▸ INFORMATION PROVIDED

========================================

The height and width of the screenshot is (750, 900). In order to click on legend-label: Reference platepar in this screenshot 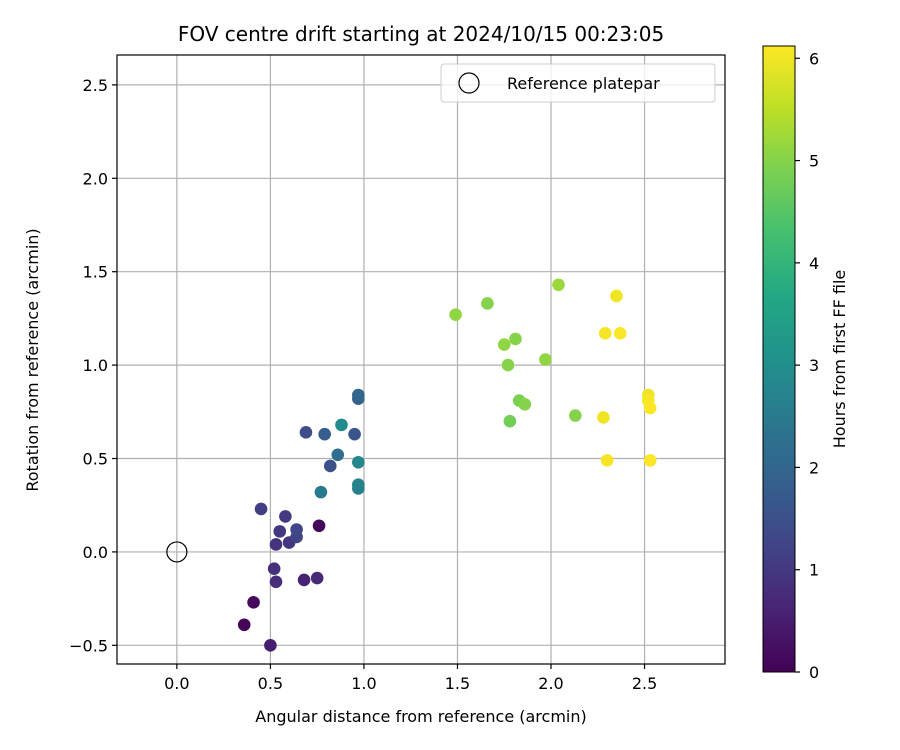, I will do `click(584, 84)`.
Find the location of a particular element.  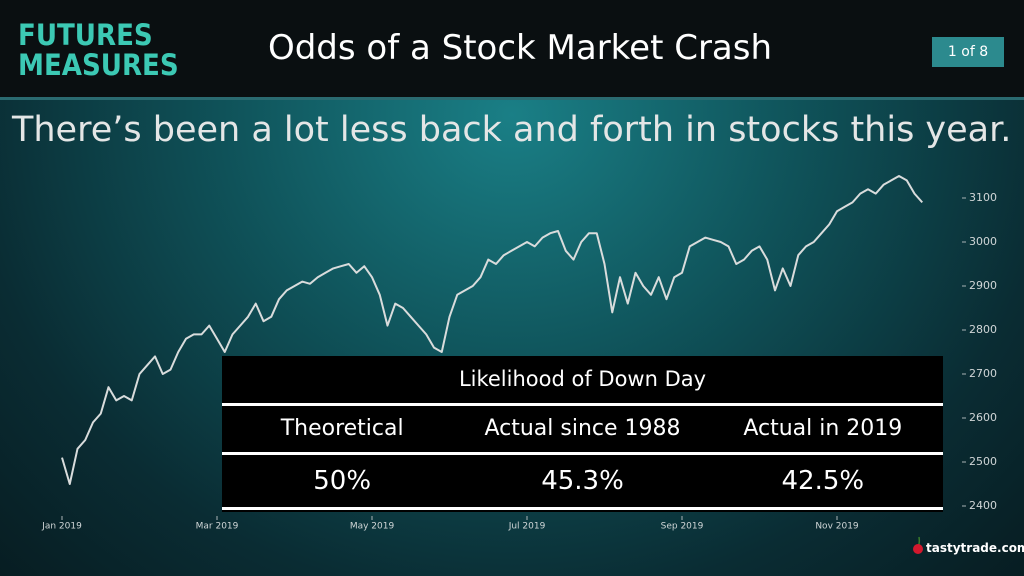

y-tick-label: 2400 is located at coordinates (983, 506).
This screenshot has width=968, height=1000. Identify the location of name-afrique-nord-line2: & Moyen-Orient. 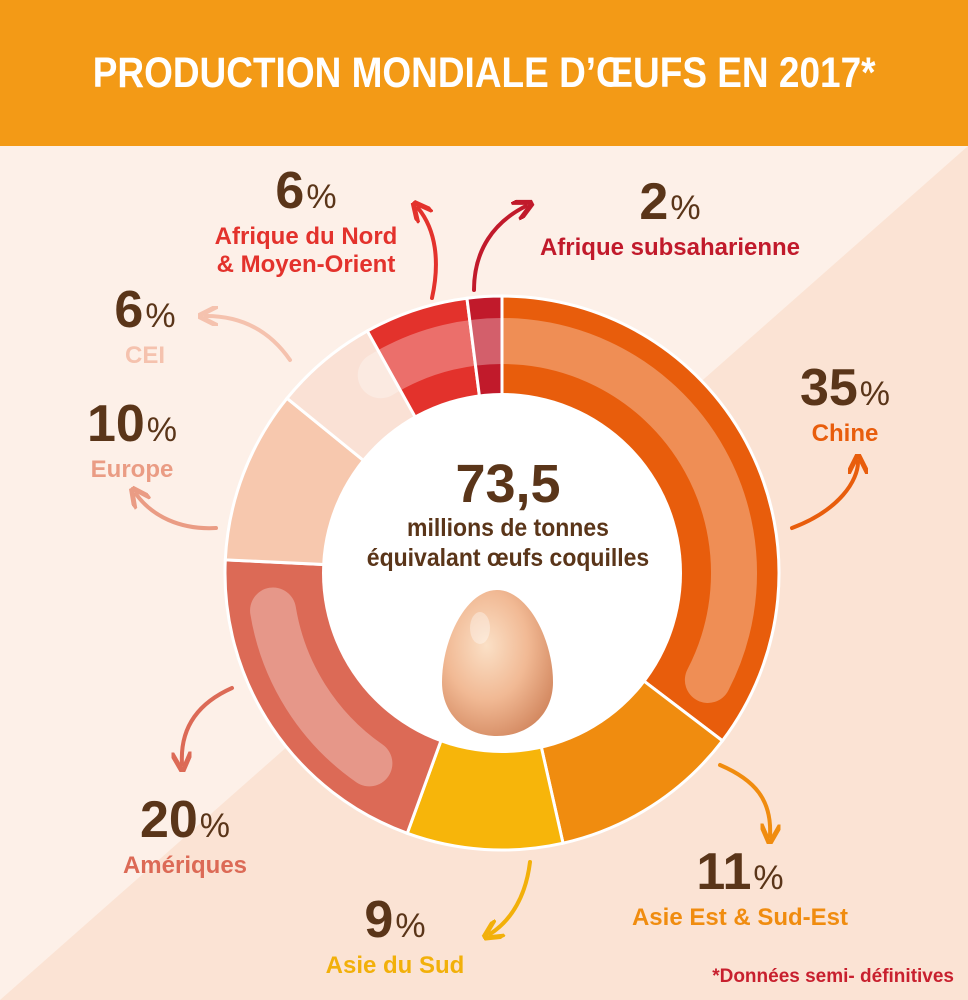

========================================

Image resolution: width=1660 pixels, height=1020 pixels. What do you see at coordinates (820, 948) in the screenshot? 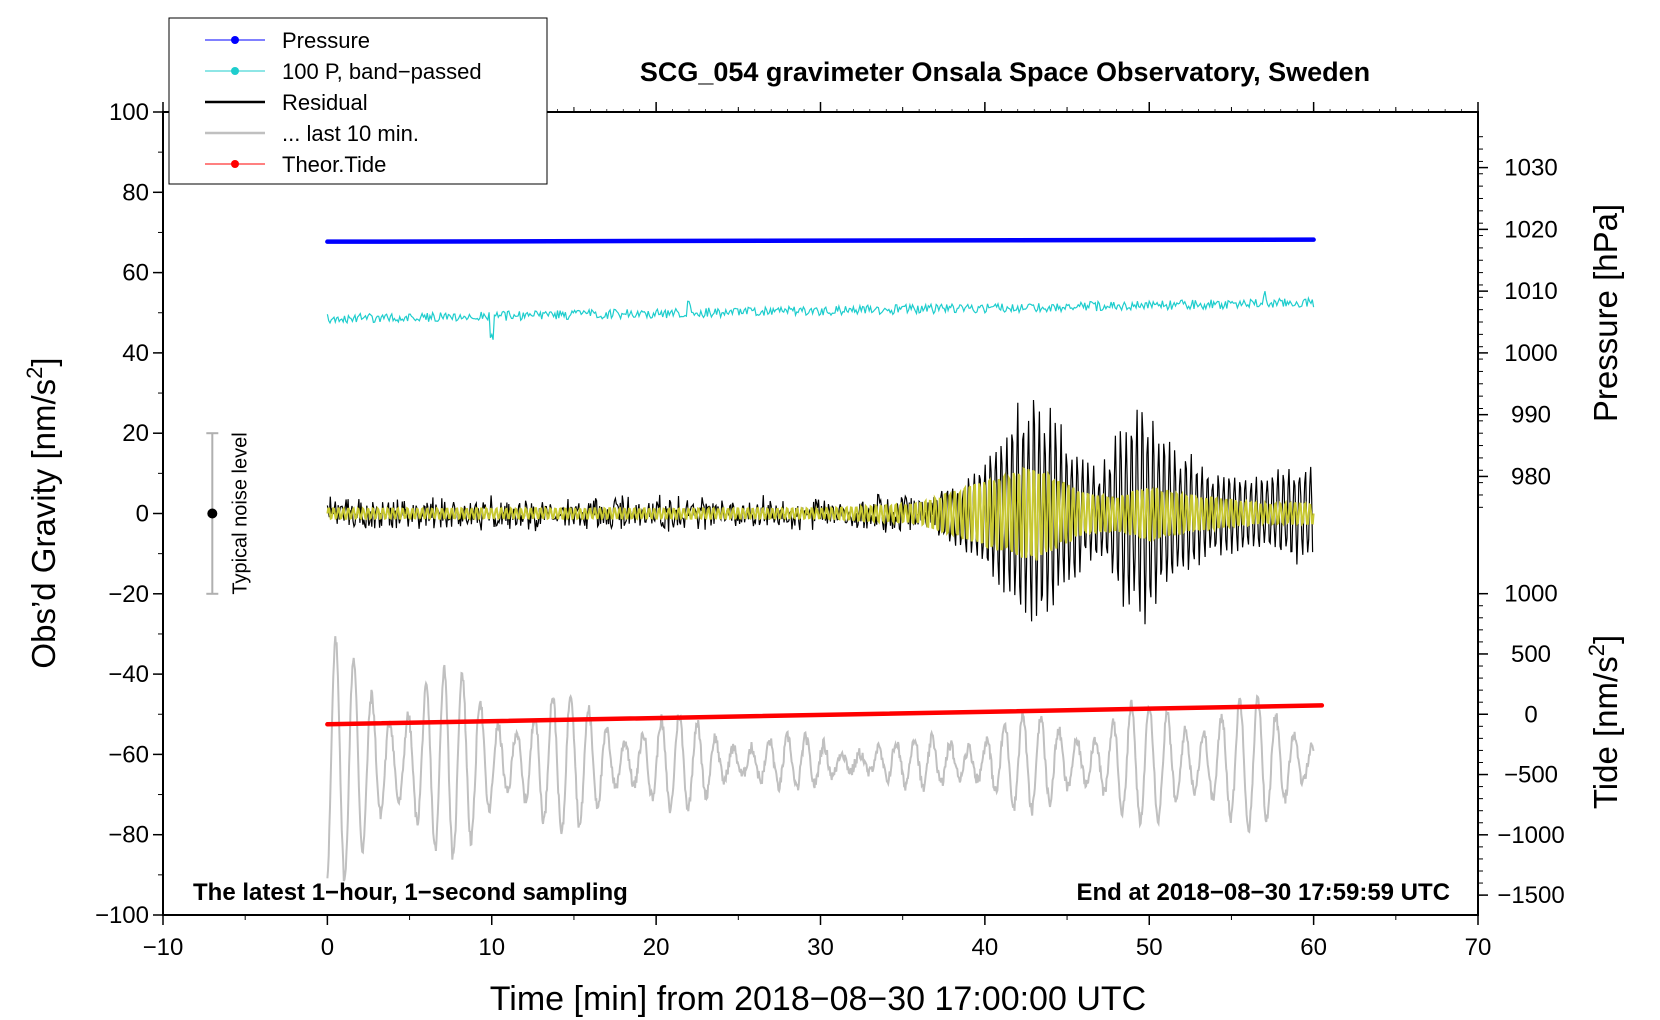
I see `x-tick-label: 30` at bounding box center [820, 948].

========================================

▸ WHAT YOU NEED TO DO
Print the lines from the one containing "Image resolution: width=1660" through the one containing "center [820, 948].", inclusive, exactly as they appear in the data, without the pictures.

▸ EXERCISE ANSWER
Image resolution: width=1660 pixels, height=1020 pixels. What do you see at coordinates (820, 948) in the screenshot? 
I see `x-tick-label: 30` at bounding box center [820, 948].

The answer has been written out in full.